Lista de exercícios
[a] De acordo com o trecho sobre o projeto de lei para manifestações, quantas pessoas foram presas na última quinta-feira?
[b] Verta para o inglês a seguinte frase do trecho sobre o projeto de lei para manifestações: "A ideia de preparar um projeto de lei surgiu após os protestos contra a Copa das Confederações, em junho de 2013."
[c] Prossiga com a redação do trecho sobre o projeto de lei para manifestações, a partir do ponto em que ele termina.

Texto para leitura
================================
No dia 22 de novembro do ano passado, o secretário procurou o ministro da Justiça, José Eduardo Cardozo, para entregar uma minuta de projeto de lei com a proibição do uso de máscaras e do porte de armas ou de objetos que pudessem causar lesão. Além disso, o texto sugere uma nova redação para os artigos 287-A e 288-B do Código Penal, que tratam de crimes contra a paz pública. O primeiro estabelece penas de dois a seis anos, além de multa, para quem pratica a desordem em lugar público, agredindo ou cometendo qualquer ato de violência física. Se este resultar na morte de alguém, a pena será de seis a 12 anos. O artigo 288-B prevê reclusão de três a seis anos quando três ou mais pessoas se associarem com o fim de praticar desordem, vandalismo ou qualquer tipo de violência.

A ideia de preparar um projeto de lei surgiu após os protestos contra a Copa das Confederações, em junho de 2013.

— As manifestações surgiram no ano passado de uma maneira que nunca havíamos visto. Gente mascarada utilizando pedras, coquetéis molotov, rojões, foguetes, estilingues incendiários. Temos tentado viver um protesto de cada vez, complementando com informações da nossa inteligência e treinando os policiais. Em função do que temos hoje na lei, não temos condições de manter estas pessoas presas e puni-las, porque os crimes são de menor potencial ofensivo. Temos prendido muita gente, foram cerca de 50 na última quinta-feira, mas todos foram soltos. Fizemos o estudo para propor as mudanças legislativas para evitar que isso ocorra — disse o secretário, que, com base em relatórios sigilosos do setor de inteligência, prevê protestos mais violentos em março.
================================
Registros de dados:

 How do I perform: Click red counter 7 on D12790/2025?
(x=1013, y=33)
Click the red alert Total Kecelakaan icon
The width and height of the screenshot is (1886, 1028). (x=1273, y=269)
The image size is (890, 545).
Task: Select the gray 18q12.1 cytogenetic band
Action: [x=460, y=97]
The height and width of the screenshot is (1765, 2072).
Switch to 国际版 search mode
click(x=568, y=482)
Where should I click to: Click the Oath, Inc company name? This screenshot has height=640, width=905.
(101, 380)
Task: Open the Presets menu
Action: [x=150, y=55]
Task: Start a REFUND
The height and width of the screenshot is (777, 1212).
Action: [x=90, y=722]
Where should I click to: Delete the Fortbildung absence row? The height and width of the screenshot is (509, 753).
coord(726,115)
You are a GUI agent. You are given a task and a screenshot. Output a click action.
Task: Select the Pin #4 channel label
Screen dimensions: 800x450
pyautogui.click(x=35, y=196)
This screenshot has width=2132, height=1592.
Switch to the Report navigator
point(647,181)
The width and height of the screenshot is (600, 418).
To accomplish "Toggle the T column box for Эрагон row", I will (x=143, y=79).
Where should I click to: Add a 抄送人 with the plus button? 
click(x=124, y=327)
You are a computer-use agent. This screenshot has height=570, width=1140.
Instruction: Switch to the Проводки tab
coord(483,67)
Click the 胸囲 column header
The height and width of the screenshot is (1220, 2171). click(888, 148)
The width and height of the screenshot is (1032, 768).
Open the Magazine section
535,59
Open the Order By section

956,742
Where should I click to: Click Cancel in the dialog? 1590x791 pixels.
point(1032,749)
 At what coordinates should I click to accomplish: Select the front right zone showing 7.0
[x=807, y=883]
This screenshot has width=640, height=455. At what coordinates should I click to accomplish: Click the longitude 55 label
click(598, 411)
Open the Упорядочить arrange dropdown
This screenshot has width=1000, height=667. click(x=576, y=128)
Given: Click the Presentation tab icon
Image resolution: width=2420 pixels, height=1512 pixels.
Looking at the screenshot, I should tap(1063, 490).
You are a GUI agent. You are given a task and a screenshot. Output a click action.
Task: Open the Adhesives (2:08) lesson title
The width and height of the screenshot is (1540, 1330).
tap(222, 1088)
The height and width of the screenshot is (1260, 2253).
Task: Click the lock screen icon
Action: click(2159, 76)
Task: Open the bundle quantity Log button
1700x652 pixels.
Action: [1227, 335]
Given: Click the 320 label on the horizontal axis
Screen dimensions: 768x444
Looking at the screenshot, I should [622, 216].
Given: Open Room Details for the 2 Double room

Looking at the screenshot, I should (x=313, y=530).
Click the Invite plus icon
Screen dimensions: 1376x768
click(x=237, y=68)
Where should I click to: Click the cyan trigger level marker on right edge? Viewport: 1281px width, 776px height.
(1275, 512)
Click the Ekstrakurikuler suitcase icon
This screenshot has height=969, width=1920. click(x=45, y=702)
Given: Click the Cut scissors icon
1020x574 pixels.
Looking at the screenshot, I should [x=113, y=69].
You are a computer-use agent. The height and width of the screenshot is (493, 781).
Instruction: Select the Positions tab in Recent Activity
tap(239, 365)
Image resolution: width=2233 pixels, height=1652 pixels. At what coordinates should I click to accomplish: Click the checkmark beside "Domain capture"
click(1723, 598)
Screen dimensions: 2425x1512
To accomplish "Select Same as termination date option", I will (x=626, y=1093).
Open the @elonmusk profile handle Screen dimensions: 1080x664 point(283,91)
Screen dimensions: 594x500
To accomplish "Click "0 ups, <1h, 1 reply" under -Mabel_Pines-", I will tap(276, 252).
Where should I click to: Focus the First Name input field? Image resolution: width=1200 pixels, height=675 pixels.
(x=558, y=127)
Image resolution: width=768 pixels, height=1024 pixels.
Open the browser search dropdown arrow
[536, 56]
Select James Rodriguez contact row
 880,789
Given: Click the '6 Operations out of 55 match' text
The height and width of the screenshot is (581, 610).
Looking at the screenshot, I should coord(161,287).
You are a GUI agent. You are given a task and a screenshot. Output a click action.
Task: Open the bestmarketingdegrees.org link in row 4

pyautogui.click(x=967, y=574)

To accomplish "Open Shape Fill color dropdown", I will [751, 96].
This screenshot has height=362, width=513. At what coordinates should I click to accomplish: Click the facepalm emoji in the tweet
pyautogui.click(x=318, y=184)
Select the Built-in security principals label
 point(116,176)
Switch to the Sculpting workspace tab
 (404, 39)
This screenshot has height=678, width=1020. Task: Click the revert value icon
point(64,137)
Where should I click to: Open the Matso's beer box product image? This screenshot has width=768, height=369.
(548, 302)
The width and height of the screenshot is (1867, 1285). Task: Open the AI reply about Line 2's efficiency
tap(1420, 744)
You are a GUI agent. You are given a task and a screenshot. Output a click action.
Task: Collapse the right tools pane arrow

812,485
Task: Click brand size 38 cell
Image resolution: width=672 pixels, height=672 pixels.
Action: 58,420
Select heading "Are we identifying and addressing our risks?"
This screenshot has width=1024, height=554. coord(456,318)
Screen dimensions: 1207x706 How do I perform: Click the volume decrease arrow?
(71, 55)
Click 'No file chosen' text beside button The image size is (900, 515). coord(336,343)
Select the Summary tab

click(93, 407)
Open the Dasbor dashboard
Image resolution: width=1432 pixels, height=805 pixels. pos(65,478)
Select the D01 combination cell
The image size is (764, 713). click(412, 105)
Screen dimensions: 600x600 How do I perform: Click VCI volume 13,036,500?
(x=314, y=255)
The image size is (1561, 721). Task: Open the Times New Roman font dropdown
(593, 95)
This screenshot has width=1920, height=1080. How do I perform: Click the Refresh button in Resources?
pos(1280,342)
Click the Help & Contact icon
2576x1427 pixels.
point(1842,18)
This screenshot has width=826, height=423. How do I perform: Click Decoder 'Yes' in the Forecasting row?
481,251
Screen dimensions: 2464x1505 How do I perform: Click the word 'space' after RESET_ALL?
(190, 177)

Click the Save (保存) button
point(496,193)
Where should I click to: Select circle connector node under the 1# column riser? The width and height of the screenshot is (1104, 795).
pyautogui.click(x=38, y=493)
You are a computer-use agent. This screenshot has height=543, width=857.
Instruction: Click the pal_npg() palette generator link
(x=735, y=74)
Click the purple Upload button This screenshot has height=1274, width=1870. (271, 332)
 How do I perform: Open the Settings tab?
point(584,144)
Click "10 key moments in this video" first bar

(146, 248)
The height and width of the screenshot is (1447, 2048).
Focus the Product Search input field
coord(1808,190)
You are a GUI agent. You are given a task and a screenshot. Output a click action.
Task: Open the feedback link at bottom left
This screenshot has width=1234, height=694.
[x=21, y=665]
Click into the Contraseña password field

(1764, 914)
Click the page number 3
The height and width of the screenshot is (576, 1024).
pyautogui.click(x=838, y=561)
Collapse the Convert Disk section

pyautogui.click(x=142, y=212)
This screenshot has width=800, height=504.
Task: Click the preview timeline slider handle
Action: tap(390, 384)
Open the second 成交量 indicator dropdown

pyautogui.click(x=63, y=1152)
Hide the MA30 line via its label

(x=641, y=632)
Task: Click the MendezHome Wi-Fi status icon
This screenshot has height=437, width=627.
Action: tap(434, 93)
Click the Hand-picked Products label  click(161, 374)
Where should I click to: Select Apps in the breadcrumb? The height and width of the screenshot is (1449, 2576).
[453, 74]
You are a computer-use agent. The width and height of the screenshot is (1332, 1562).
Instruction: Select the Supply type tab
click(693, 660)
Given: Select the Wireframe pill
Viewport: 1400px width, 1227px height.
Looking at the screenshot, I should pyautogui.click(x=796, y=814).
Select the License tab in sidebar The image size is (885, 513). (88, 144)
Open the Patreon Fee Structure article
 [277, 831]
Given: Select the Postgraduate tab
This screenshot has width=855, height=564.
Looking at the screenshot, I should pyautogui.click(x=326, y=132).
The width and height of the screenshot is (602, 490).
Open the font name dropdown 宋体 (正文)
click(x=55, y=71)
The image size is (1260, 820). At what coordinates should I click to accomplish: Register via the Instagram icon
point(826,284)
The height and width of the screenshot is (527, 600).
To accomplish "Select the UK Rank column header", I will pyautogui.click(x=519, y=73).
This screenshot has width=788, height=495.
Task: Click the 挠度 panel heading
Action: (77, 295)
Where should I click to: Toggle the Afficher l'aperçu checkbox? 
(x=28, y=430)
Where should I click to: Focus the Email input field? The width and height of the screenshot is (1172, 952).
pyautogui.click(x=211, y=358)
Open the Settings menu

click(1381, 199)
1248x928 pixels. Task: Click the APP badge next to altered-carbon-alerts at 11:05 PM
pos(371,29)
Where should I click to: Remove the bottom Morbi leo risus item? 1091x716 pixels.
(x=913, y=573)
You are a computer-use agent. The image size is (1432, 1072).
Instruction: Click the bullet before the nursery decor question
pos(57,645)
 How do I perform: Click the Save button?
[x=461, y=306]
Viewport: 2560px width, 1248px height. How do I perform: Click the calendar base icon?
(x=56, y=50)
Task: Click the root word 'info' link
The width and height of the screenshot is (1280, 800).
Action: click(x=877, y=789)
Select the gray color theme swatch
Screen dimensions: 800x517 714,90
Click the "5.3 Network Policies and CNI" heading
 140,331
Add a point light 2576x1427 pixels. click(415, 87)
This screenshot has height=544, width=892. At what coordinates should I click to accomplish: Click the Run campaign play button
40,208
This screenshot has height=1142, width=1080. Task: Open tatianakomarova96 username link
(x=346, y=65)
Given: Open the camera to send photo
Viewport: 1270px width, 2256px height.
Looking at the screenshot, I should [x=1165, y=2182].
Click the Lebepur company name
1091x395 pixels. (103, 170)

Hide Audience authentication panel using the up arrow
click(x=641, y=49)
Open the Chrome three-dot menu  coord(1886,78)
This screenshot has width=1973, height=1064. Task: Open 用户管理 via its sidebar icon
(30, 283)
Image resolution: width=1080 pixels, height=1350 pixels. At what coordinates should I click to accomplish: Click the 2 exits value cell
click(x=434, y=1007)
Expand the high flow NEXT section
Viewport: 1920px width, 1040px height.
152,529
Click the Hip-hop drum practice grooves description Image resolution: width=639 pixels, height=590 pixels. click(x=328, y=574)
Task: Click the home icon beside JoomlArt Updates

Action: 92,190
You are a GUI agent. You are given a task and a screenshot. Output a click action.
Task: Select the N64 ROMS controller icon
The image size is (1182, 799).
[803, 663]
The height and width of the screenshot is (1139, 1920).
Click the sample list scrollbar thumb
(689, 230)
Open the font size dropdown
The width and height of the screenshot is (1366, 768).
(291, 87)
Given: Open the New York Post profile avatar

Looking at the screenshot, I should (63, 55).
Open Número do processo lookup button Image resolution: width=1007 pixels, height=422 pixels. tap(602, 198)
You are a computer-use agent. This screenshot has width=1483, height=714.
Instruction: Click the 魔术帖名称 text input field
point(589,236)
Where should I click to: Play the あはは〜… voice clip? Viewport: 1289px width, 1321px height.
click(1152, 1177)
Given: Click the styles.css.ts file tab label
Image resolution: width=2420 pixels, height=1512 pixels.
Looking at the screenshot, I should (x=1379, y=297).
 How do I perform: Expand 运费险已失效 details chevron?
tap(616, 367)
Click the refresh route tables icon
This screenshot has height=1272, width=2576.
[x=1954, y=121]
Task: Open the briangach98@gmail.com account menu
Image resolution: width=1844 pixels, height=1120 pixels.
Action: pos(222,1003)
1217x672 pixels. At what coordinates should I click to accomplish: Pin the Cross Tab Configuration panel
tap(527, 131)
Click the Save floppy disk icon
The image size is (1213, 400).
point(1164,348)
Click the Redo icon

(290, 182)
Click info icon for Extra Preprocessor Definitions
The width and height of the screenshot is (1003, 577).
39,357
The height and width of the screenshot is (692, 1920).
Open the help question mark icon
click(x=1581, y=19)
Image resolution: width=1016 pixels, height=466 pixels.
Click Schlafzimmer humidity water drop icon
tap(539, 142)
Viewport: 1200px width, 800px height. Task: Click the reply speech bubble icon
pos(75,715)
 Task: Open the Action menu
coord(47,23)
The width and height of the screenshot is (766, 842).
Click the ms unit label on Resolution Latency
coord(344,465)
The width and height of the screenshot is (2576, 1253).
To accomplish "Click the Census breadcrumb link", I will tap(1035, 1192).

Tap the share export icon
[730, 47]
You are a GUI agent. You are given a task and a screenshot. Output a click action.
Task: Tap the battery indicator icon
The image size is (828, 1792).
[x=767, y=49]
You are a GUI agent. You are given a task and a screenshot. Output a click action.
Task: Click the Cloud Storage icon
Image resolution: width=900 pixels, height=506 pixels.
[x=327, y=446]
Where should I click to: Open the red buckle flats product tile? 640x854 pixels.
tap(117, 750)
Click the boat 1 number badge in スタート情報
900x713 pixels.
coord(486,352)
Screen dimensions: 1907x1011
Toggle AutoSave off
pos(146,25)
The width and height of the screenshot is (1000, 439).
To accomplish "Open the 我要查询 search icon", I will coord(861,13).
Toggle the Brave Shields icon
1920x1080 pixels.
================================
Respostas esperadas
[a] Cerca de 50 pessoas.

[b] The idea of drafting a bill came about after the protests against the Confederations Cup in June 2013.

[c]
Segundo Beltrame, se a proposta tivesse se tornado lei no ano passado, provavelmente o tatuador Fábio Raposo, acusado de passar o rojão que matou o cinegrafista Santiago Andrade, estaria preso ou respondendo a inquérito:

— Eu respeito o Ministério da Justiça, mas não posso deixar que as coisas continuem acontecendo aqui, nas minhas costas, na Central do Brasil (onde ocorreu o protesto da última quinta-feira). A própria Constituição garante o direito de manifestação, mas veda o anonimato e a utilização de armas durante os protestos. Estamos só pedindo para regulamentar algo previsto na Constituição há 30 anos. Precisamos ser rápidos, pois temos a Copa do Mundo à nossa porta.

Apelo por apoio de Dilma

Sobre a oferta da presidente Dilma Rousseff, de colocar a Polícia Federal para investigar os culpados da morte do cinegrafista, Beltrame disse que o apoio à aprovação de qualquer lei, seja ou não a proposta por ele, é a maior ajuda que o governo federal poderia dar à sociedade:

— Que bom que ela (Dilma) ficou sensibilizada. Acho que melhor maneira de a presidente ajudar à sociedade agora seria a de apoiar nossa proposta de lei. Temos que proibir o uso de máscaras para coibir a violência. Nosso projeto de lei está pronto e deveria entrar logo na pauta do Congresso. Isso, sim, daria muito mais segurança a todas as pessoas que estão na ruas, seja ativista, seja policial, seja imprensa.

O Ministério da Justiça informou que a proposta de Beltrame está sob análise, juntamente com um conjunto de sugestões recebidas pelo governo para enfrentar e coibir a violência em manifestações. De acordo com o ministério, Cardozo se comprometeu a enviar ao Congresso projeto de lei com medidas para aperfeiçoar a legislação.

No Senado, outro projeto em trâmite tipifica o crime de terrorismo. Ele começou a ser discutido em junho de 2013, auge das manifestações, sendo aprovado em novembro na comissão do Congresso que regulamenta dispositivos da Constituição. Após receber a nota de repúdio a agressões a profissionais de imprensa, do Conselho de Comunicação Social do Congresso, o presidente do Senado, Renan Calheiros (PMDB-AL), afirmou que o projeto entrará na pauta até a próxima semana:

— Se você pune levemente, passa a ideia de que o crime compensa, e o crime não compensa.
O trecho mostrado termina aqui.